Oh the irony. If Karl Marx only knew what had become of him he’d be turning in his grave. Young devotees of the original Communist are rather upset at his capitalist end.
One young marxist whined, “There are no depths of irony, or bad taste, to which capitalists won’t sink if they think they can make money out of it.”
While another refused to pay at all, settling for a glimpse of his hero from over the fence.
It isn’t the first time skeptics of capitalism have been upset at the treatment of their bearded messiah. At one point the chapel sold souvenir mugs with Marx’s picture, and some years ago an Italian fashion brand did a photo shoot for an advertising campaign around Marx’s grave.
“They do complain, and tell me Marx would be turning in his grave,” Ian Dungavell, a member of the Friends of Highgate, told the Journal. “But I tell them, it’s redistribution in action, because all the money we generate goes back into the cemetery.”

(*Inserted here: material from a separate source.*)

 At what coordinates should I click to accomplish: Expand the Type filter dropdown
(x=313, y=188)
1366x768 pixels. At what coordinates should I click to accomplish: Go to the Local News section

“Marx believed that labor should be rewarded, he didn’t believe that you could achieve a classless society simply by refusing to pay for things.”
Karl Marx grave was chosen by friends and family after his death, but was not at the current location. The original grave had only a simple tombstone, the new larger one complete with a statue of Marx was built in 1954 by the Communist Party of Great Britain.
Nine people attended Marx’s funeral.